The French Prime Minister, Élisabeth Borne, presented this Friday the main axes of her National Biodiversity Strategy, that he plans to make nature conservation “a collective challenge,” his department explained in a statement.
Borne, who paid a visit to the Champagne and Burgundy Forests National Park Accompanied by the European Commissioner for the Environment, Virginijus Sinkevicius, and several of his ministers, he wants to involve regions and municipalities, companies and citizens.
One of the challenges of the municipalities is the “renaturation” of city centers, and with companies is the environmental labeling of clothing and food products from 2024.
One of the axes of the French strategy is to reduce the pressure on biodiversity, for example with the plan that will be presented in a few weeks to decrease the use of pesticides, but also the practical application of the so-called Zero Net Artificialization (ZAN) principle.

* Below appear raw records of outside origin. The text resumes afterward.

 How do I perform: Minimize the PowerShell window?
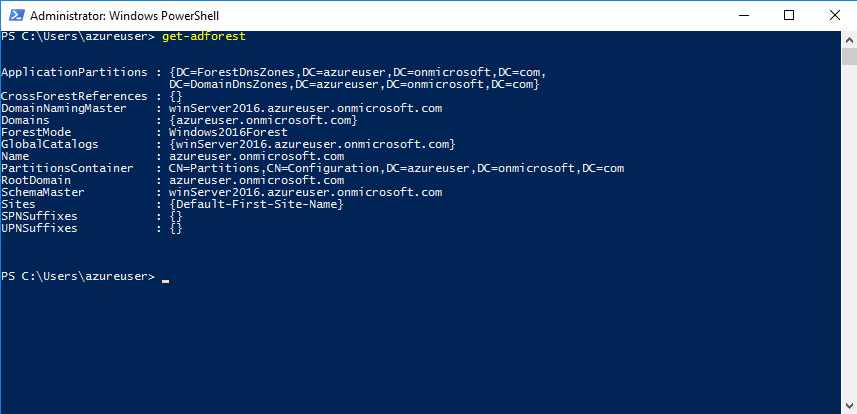pos(743,15)
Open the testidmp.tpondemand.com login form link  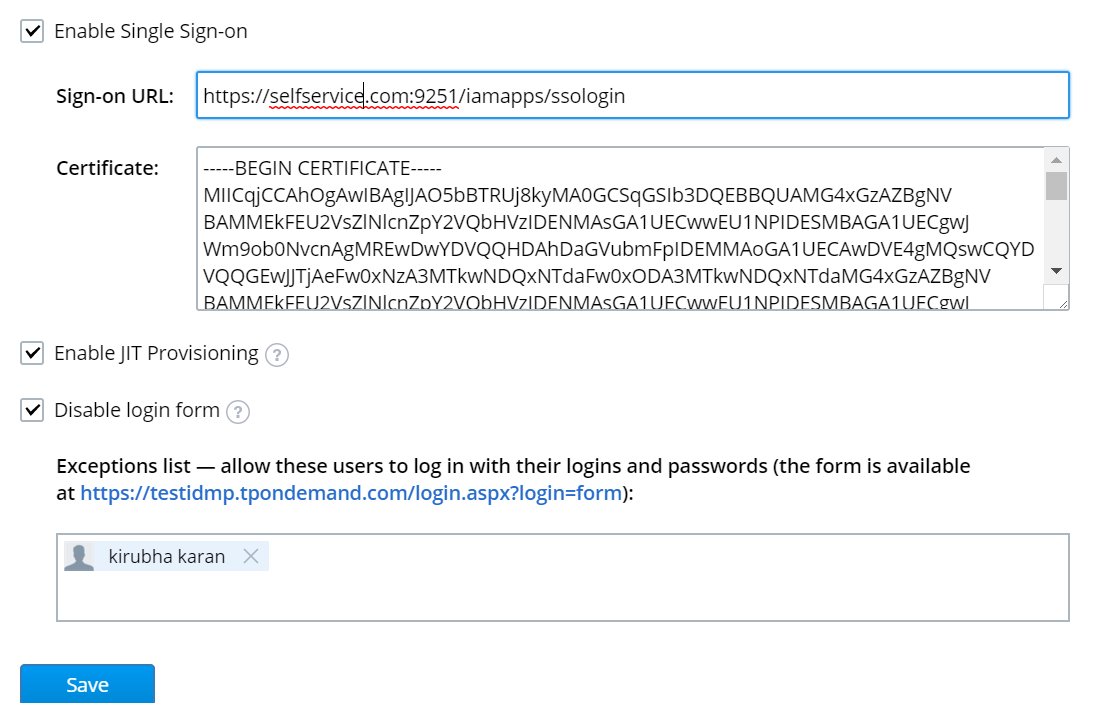[351, 493]
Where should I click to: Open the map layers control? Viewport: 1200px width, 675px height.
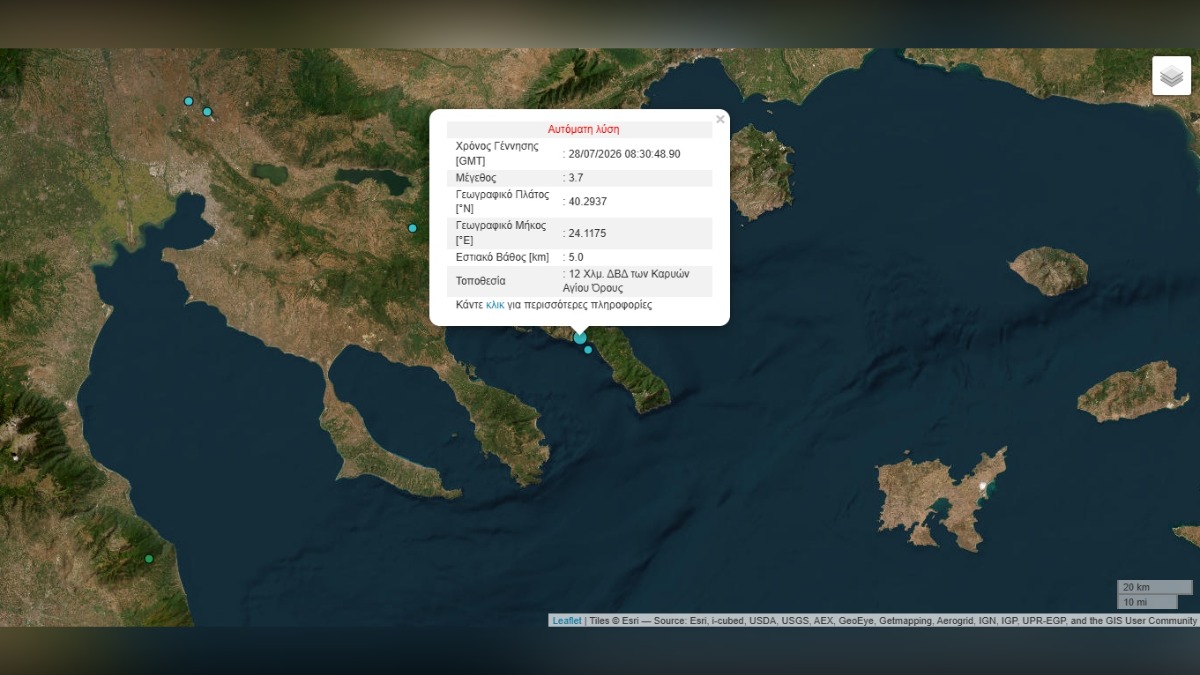coord(1171,76)
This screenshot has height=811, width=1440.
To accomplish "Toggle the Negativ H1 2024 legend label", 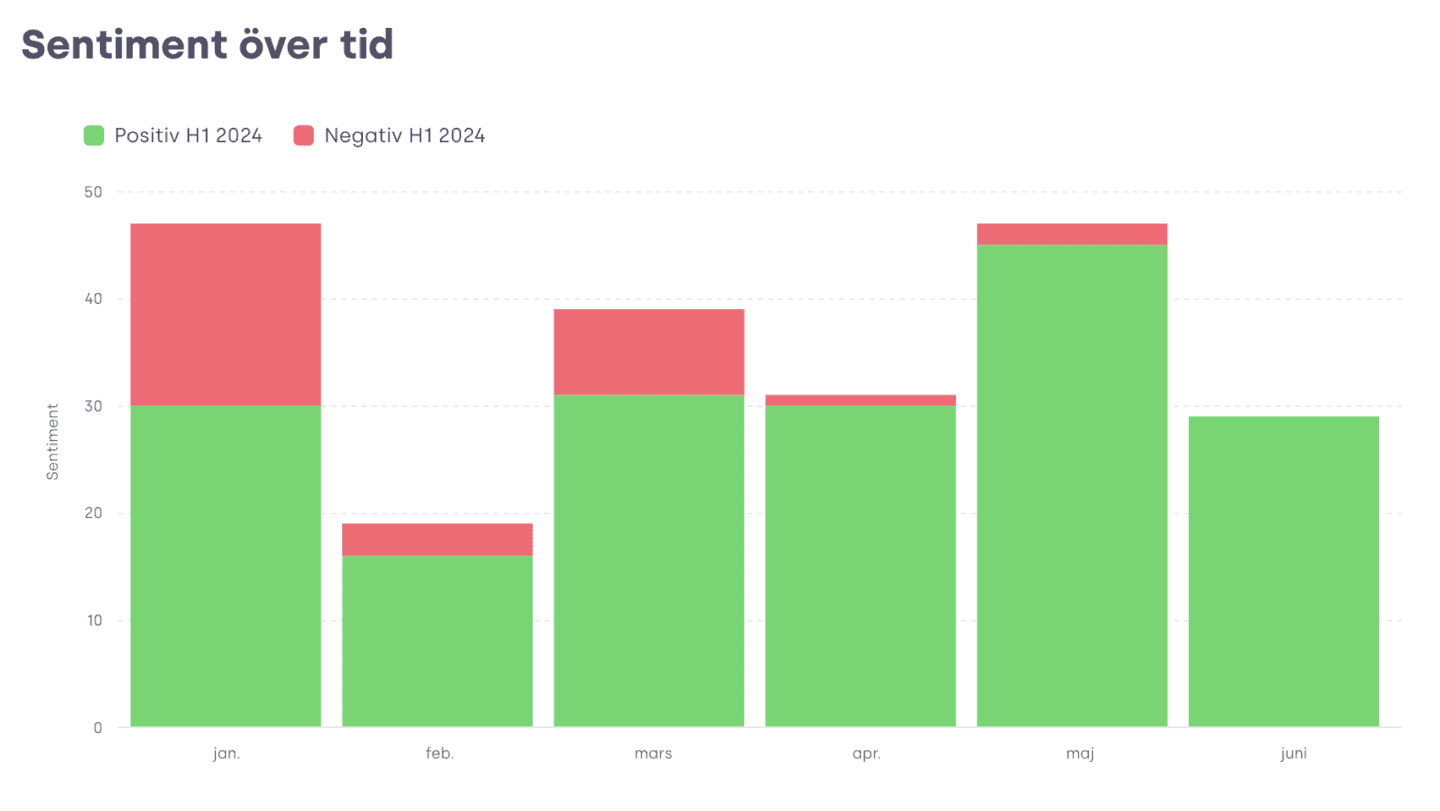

With the ZAN, France has set itself the first goal of reducing by 50% by 2030 the rate of artificialization of soils at the expense of natural, agricultural and forest spaces, to reach 100% in 2050.
That means that in the middle of the century to, for example, build householdswarehouses, factories, roads or any other infrastructure on a natural soil, an equivalent surface until then artificialized will have to be returned to the natural state.
It’s about ending the progressive reduction of natural soilswhich in France has a rate of 20,000 hectares per year.